Wir beobachten die Situation laufend und reagieren, wenn es notwendig ist. Mir ist wichtig, dass Unterstützung dort ankommt, wo sie wirklich gebraucht wird. Deshalb denken wir auch über weitere Maßnahmen nach, die Familien in der aktuellen Situation entlasten können.
schauvorbei.at: Was wünschen Sie sich für die nächsten Jahre, insbesondere was das Familienleben und den Bildungsbereich im Burgenland betrifft?
Daniela Winkler: Mein Ziel ist, dass das Burgenland weiterhin das familienfreundlichste Bundesland bleibt und dass wir noch mehr junge Menschen davon überzeugen können, dass das Burgenland ein perfekter Ort zum Leben ist und man hier die Zukunft gut gestalten kann. Ich wünsche mir, dass unsere Kinder die besten Chancen auf Bildung, persönliche Teilhabe und Entwicklung haben. Dafür braucht es moderne Schulen, engagierte Pädagoginnen und Pädagogen sowie ein Umfeld, das Kinder und Jugendliche bei der Entfaltung unterstützt.

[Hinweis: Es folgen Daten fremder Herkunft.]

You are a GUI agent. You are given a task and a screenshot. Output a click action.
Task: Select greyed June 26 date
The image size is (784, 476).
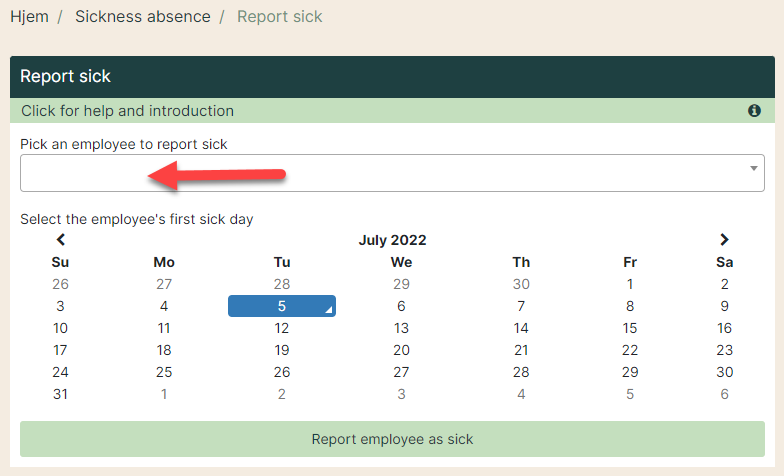(x=60, y=284)
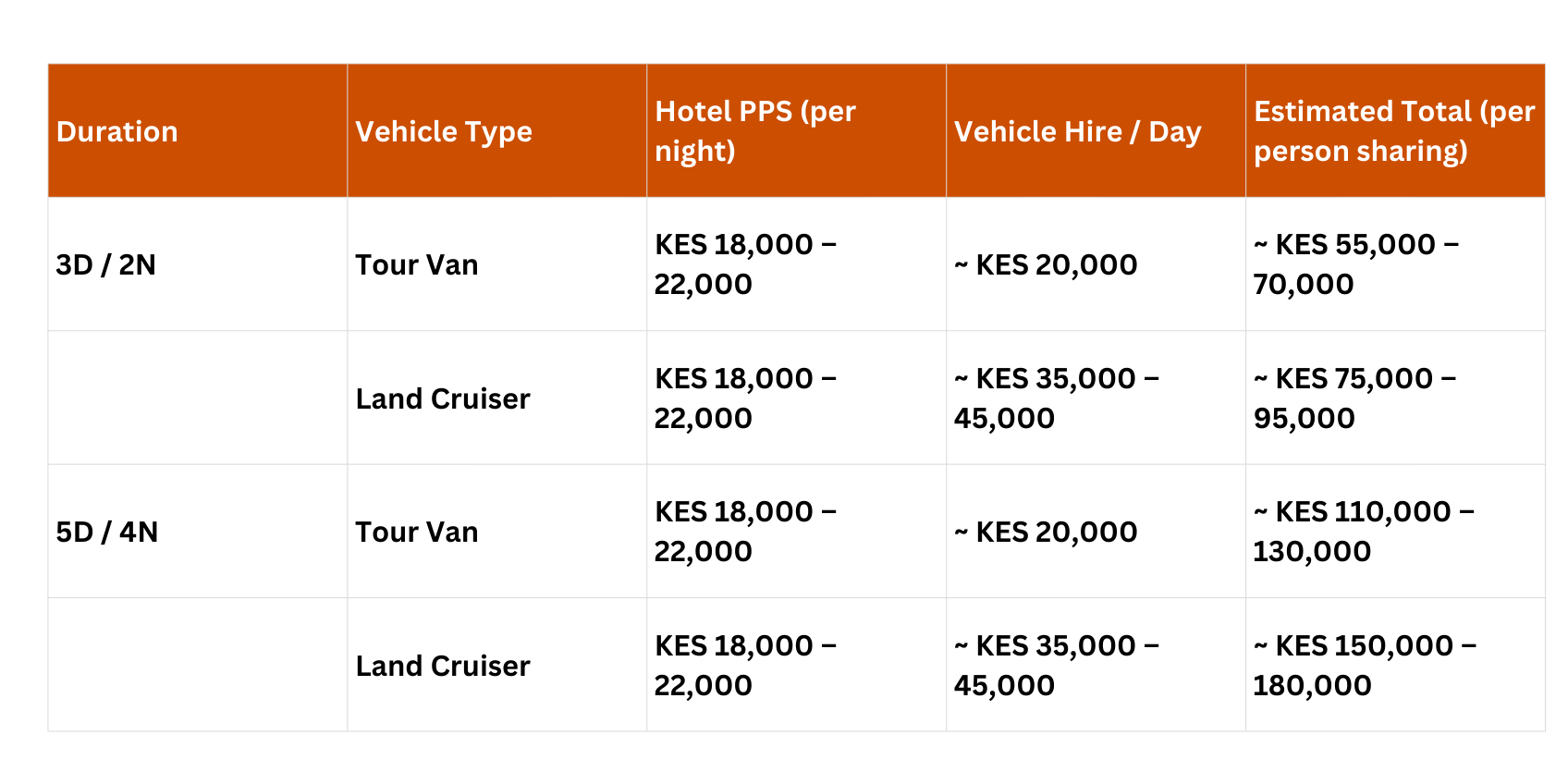Viewport: 1568px width, 784px height.
Task: Click the Hotel PPS (per night) header
Action: tap(755, 130)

Für die Familien wünsche ich mir, dass sie auf verlässliche Strukturen bauen können, vom kostenlosen Ganzjahreskindergarten über flexible Betreuung bis hin zu einem Bildungssystem, das keine Unterschiede macht. Es muss uns allen bewusst sein, welche Rolle Familien mit Kindern für die Gesellschaft haben. Familie oder Eltern zu sein, bringt viele Entbehrungen mit sich und daher sollen sie volle Unterstützung erfahren. Kinder sind unsere Zukunft und Familien das Rückgrat der Gesellschaft. Ohne sie hätte alles keinen Sinn.
Und persönlich ist es mir wichtig, dass wir in den nächsten Jahren unserer Linie treu bleiben und unsere Wege weitergehen. Unser Ziel ist, das Burgenland als Modellregion für Bildung und Familienpolitik weiterzuentwickeln.
schauvorbei.at: Vielen Dank für das Gespräch!